[Saved entries]
+++

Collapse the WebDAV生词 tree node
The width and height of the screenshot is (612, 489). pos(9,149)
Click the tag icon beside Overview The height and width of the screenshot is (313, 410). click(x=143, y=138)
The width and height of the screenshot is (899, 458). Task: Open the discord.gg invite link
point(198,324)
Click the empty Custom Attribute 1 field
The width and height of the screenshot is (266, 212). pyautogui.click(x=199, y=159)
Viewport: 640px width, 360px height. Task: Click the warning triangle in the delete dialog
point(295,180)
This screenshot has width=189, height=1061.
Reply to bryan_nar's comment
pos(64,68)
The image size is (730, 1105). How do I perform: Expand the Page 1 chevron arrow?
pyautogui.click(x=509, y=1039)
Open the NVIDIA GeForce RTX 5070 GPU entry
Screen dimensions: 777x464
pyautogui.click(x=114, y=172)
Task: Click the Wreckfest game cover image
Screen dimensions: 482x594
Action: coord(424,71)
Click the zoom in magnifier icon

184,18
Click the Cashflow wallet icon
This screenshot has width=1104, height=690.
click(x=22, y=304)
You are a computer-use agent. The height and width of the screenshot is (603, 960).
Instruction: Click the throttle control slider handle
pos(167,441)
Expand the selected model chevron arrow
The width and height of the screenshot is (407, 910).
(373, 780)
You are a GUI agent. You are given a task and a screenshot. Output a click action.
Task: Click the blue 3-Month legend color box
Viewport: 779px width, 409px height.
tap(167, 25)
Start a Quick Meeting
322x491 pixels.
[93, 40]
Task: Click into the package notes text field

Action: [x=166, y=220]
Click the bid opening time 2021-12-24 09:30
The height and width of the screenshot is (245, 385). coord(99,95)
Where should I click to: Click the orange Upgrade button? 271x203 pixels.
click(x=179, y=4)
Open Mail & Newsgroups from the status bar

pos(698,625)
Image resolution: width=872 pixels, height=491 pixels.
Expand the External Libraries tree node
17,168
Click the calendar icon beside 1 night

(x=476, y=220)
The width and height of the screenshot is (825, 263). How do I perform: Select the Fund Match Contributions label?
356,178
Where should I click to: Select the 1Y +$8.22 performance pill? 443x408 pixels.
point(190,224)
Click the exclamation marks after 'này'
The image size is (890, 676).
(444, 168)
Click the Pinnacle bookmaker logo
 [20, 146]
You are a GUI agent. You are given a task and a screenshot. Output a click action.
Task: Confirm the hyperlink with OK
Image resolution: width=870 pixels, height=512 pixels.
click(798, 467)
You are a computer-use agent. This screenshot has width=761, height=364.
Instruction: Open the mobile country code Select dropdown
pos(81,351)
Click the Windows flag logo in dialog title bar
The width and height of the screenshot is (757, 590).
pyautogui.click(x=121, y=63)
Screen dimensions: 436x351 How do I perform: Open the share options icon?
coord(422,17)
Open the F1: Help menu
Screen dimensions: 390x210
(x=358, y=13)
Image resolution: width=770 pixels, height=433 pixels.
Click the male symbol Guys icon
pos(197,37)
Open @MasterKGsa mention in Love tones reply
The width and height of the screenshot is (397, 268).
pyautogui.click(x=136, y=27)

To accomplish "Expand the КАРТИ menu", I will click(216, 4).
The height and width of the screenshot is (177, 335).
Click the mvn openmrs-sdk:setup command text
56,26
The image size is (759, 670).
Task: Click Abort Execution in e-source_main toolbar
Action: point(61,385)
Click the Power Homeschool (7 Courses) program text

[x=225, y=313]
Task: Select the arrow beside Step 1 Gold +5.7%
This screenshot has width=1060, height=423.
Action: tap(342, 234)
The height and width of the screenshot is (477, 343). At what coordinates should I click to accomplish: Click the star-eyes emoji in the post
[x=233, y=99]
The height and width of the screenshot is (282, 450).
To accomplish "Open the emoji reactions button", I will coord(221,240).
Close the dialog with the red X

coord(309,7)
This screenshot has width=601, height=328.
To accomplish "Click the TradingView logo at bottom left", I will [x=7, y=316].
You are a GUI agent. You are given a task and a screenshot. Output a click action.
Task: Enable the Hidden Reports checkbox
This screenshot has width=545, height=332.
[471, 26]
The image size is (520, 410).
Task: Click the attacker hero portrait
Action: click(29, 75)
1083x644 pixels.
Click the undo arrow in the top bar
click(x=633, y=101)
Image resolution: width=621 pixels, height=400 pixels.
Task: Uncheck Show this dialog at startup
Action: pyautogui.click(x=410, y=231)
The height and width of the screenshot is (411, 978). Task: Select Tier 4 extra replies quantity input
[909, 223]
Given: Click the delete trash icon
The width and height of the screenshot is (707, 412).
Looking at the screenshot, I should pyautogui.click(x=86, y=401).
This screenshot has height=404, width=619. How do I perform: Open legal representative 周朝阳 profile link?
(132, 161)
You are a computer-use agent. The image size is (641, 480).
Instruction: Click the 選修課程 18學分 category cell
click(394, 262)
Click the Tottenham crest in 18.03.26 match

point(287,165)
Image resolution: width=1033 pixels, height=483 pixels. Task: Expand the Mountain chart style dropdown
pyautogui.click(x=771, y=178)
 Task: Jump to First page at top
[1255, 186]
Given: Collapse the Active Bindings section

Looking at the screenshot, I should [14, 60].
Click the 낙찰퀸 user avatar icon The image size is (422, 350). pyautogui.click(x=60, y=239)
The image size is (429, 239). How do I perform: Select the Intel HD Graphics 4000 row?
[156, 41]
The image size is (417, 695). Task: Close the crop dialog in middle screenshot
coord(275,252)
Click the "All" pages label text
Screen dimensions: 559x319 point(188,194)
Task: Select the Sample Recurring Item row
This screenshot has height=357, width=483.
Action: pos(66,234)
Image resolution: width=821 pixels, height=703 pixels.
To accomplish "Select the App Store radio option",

+++

WHAT IS NEEDED
Only the number is wanted: how many lines in the entries above contain the string "menu"?

ANSWER TO THIS TASK
2